TEENAGERS IN SOUTHEAST PORTLAND, Ore., usually drive to the Taco Bell on Division Street for late-night burritos, but on Aug. 16 a crowd came looking for trouble. At 1:30 a.m. an argument in the parking lot flared into a fight that left one man dead of stab wounds and sent several more to the hospital. Diane King, 33, Taco Bell's manager on duty that night, spotted Sean Woods, 18, a high school dropout, motionless in the street. "The traffic was whizzing past him," says King, who rushed to his aid. "I didn't even pay attention to the chaos...I just wanted to make sure the kid wasn't dead."
Fortunately, Woods was alive, though badly beaten. King, a former nurse's aide, spent minutes at his side, took his pulse and, using a cordless phone, described the scene to a 911 operator. "At that time I said, 'The police are here,' " she says. "[The dispatcher] said, 'Okay, I'll let you go.' "

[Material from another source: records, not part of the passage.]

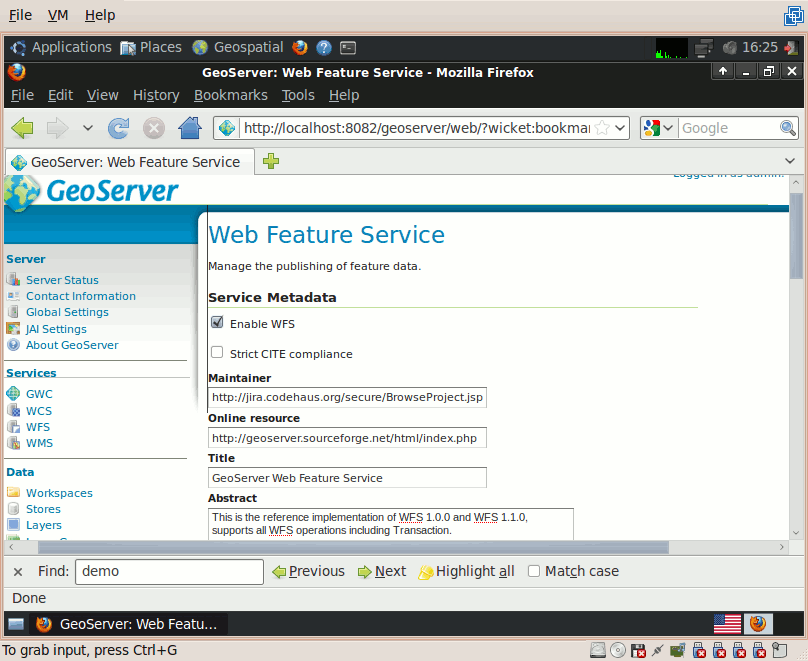Open the Tools menu in Firefox
Viewport: 808px width, 661px height.
tap(298, 95)
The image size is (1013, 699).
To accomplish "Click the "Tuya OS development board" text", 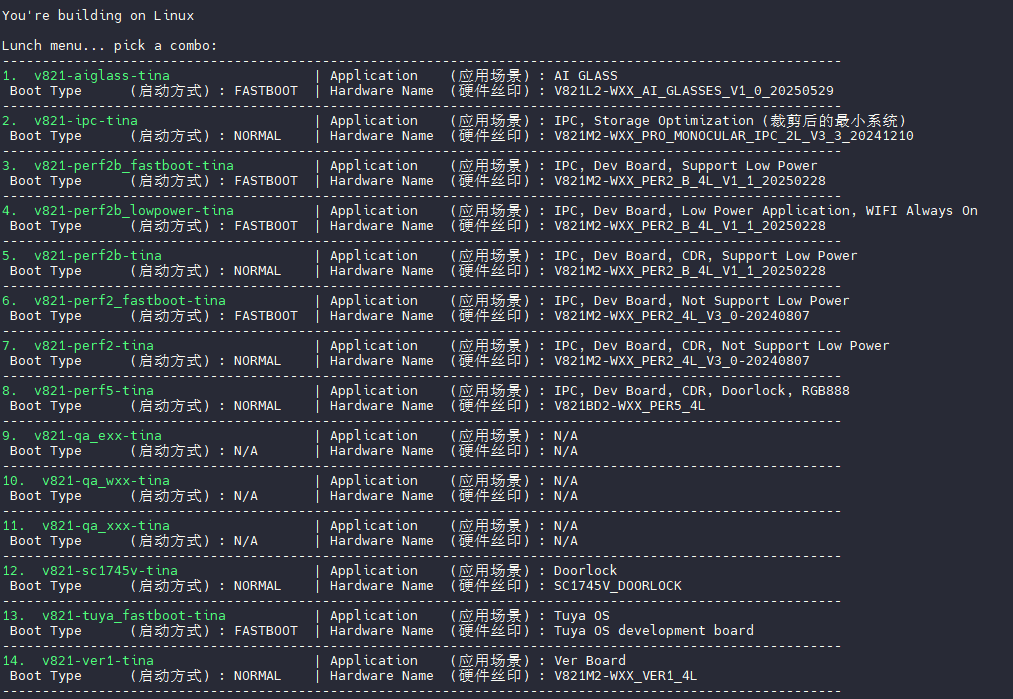I will point(653,631).
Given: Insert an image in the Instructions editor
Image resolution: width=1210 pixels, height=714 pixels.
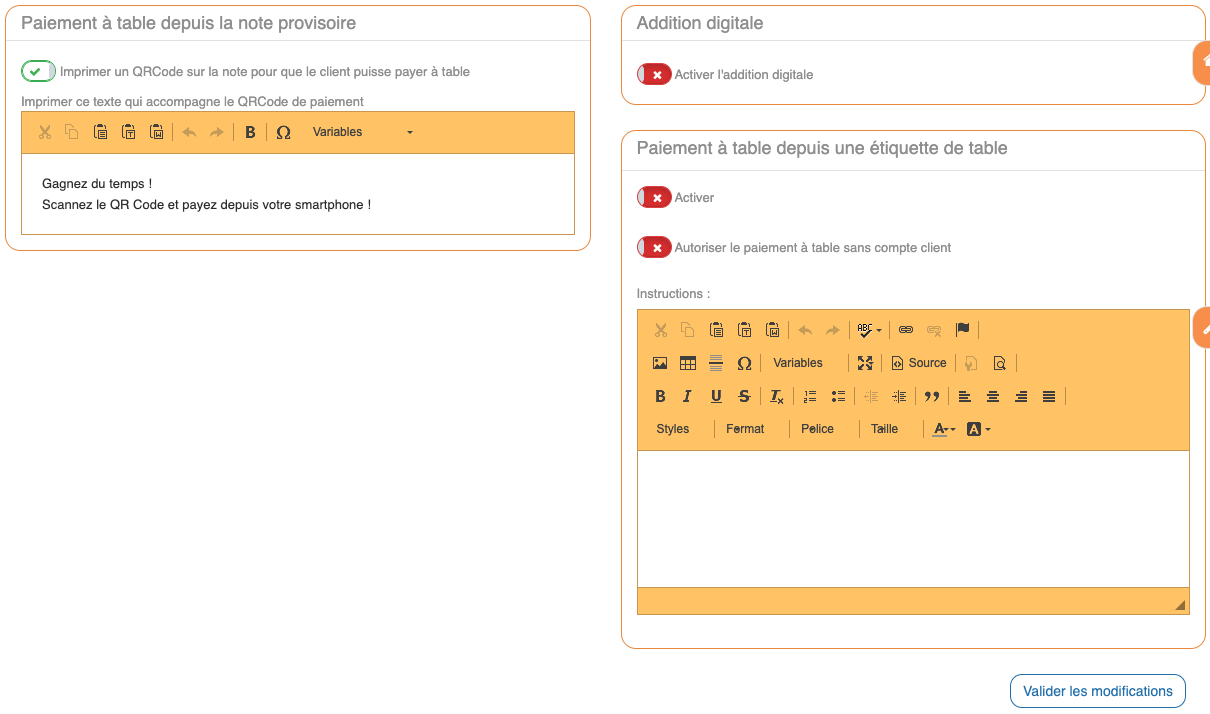Looking at the screenshot, I should click(660, 363).
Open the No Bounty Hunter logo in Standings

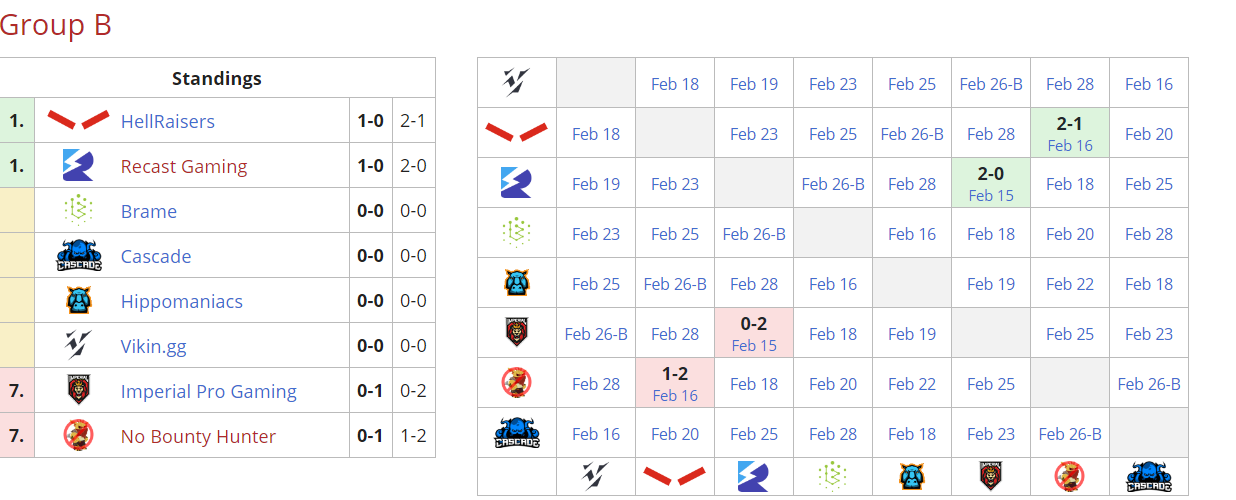(78, 436)
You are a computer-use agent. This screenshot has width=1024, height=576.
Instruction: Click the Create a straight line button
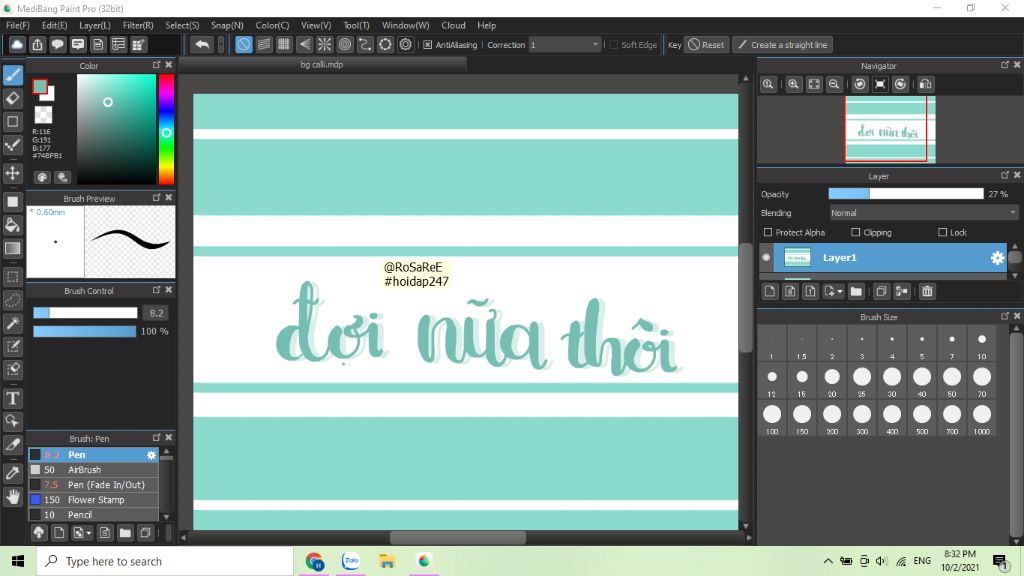(x=782, y=45)
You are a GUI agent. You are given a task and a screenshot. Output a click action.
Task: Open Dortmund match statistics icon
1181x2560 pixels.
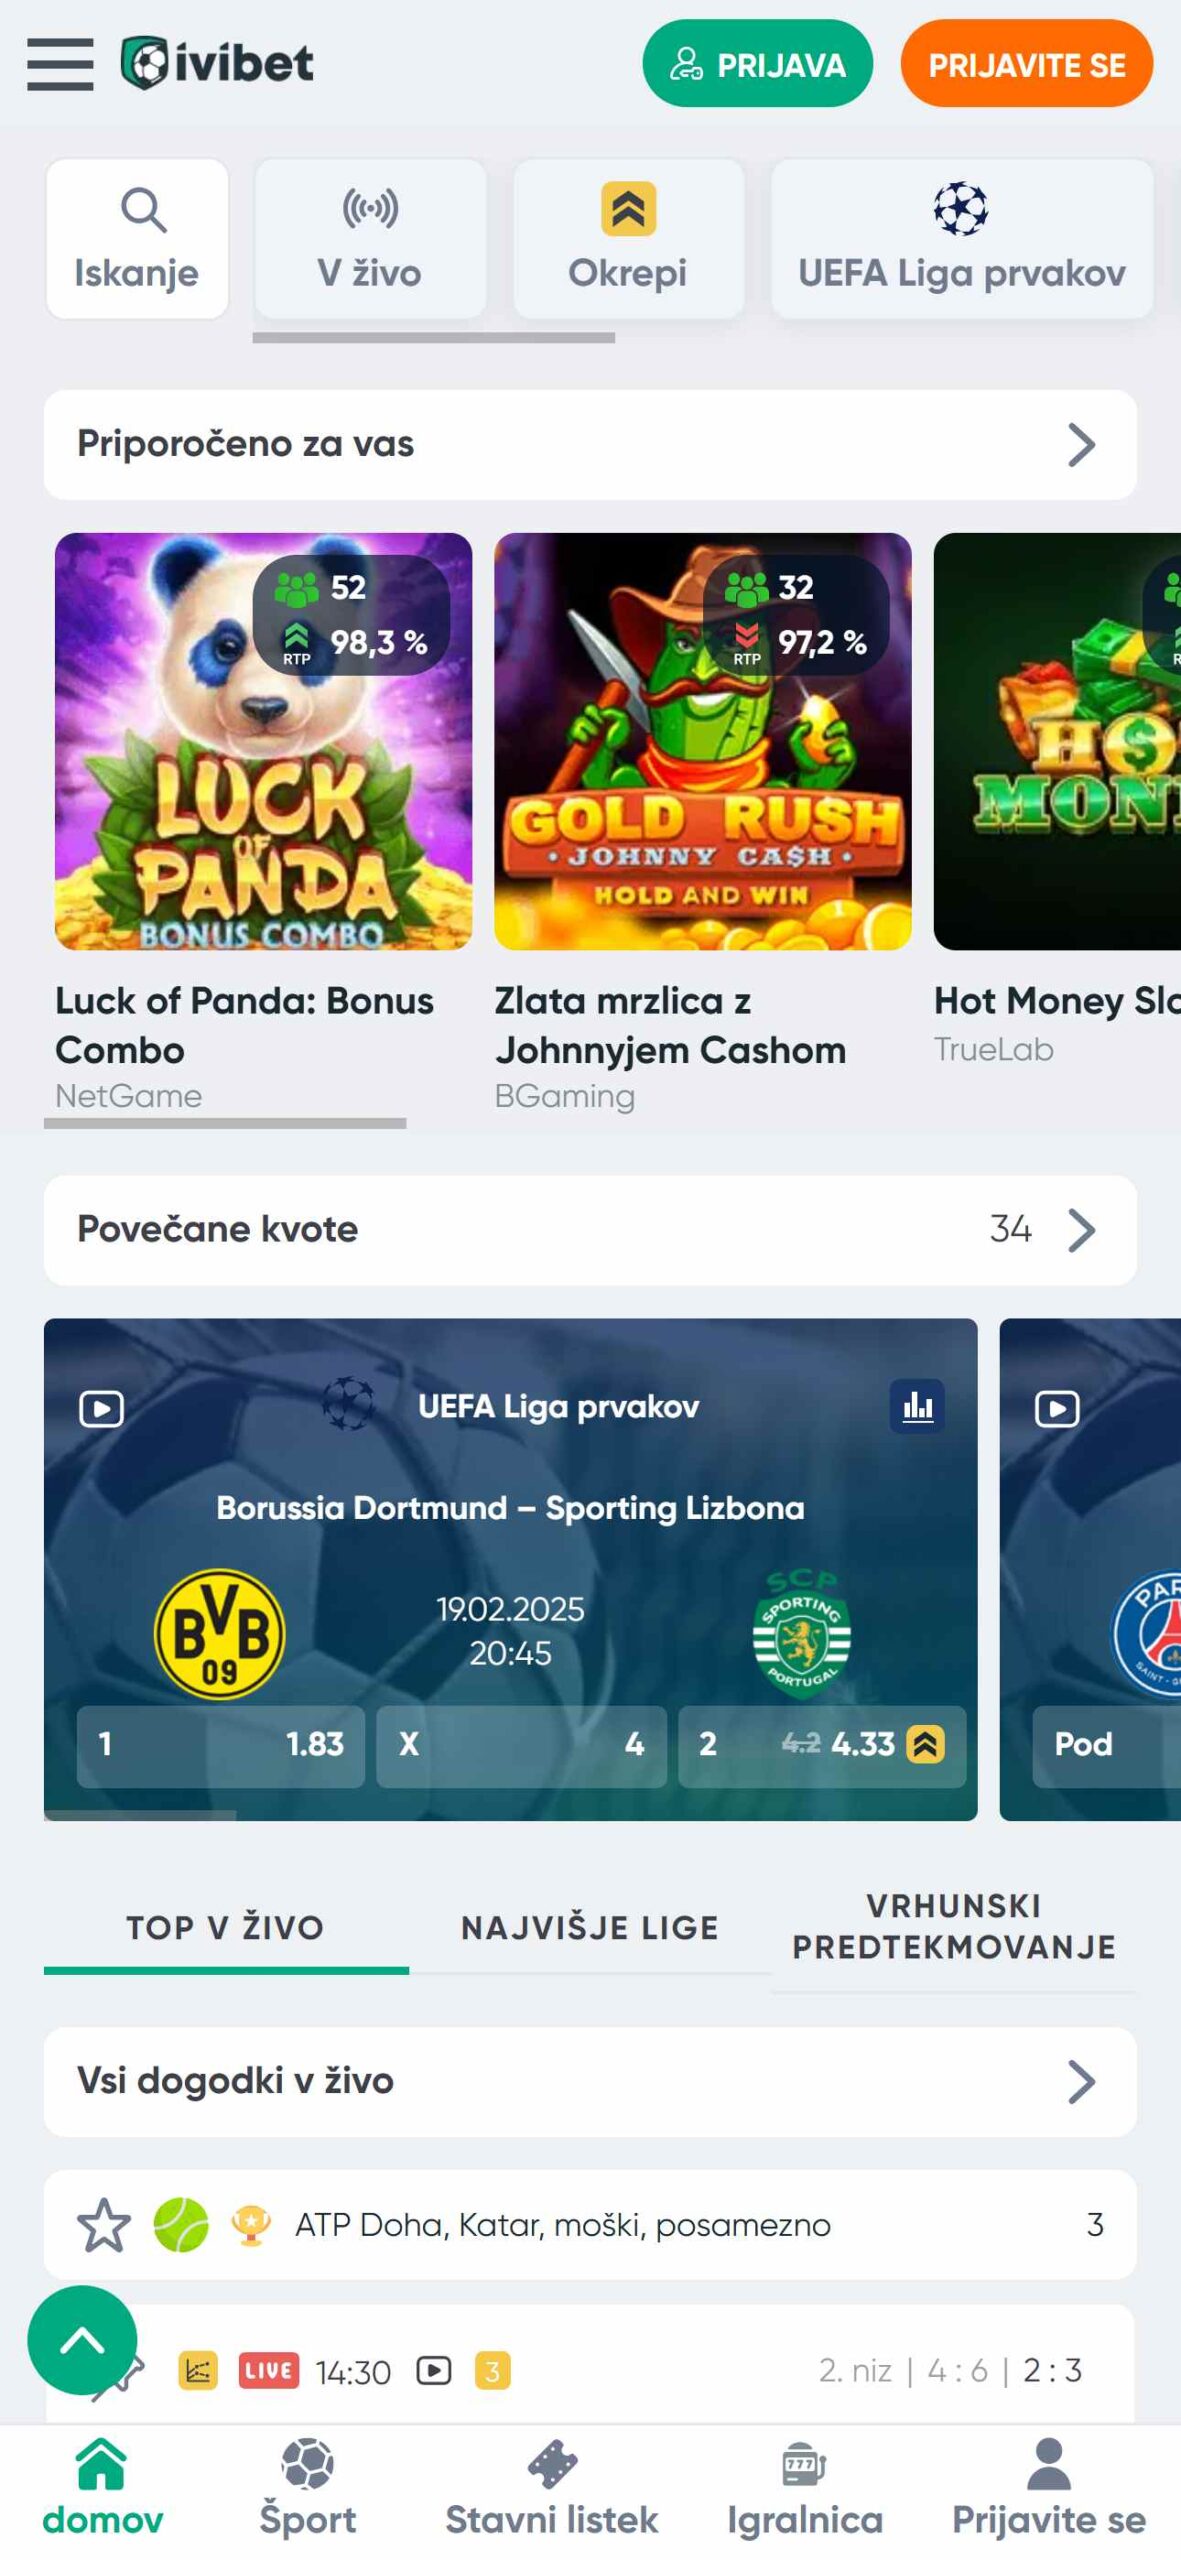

As it happened, so did Taco Bell. On Aug. 30 the company fired King for leaving her post and ordering another worker to come with her instead of leaving matters to the police. Reports of the firing, which Taco Bell at first refused to discuss, caused a media furor, and after two days the restaurant chain offered her "another chance" at her $7-an-hour job. "We have very strict policies," the company declared in a statement. "Our shift manager went outside the restaurant and placed herself and other crew members at severe risk.... However noble her cause, we believe [she] exercised poor judgment."
King was infuriated. "I didn't know that if I went to help someone in the street, dying, that I would be terminated," she says, though at the time she was acting more as mother than manager. Last March her ex-husband James Philpot, a Portland subcontractor, badly bruised their 11-year-old son Adam's leg by accidentally driving over it. "I know what it feels like to have your kid run over," says King. "I didn't want [Woods's] parents to find out their kid was dead and nobody even bothered to see if he was alive."
King has no plans to return to Taco Bell, and since three other companies have offered her work, she probably won't have to. "I'm no hero," said King, who supports Adam, his brother Robert, 13, and husband Mike King, 35. "I'm just someone doing her job."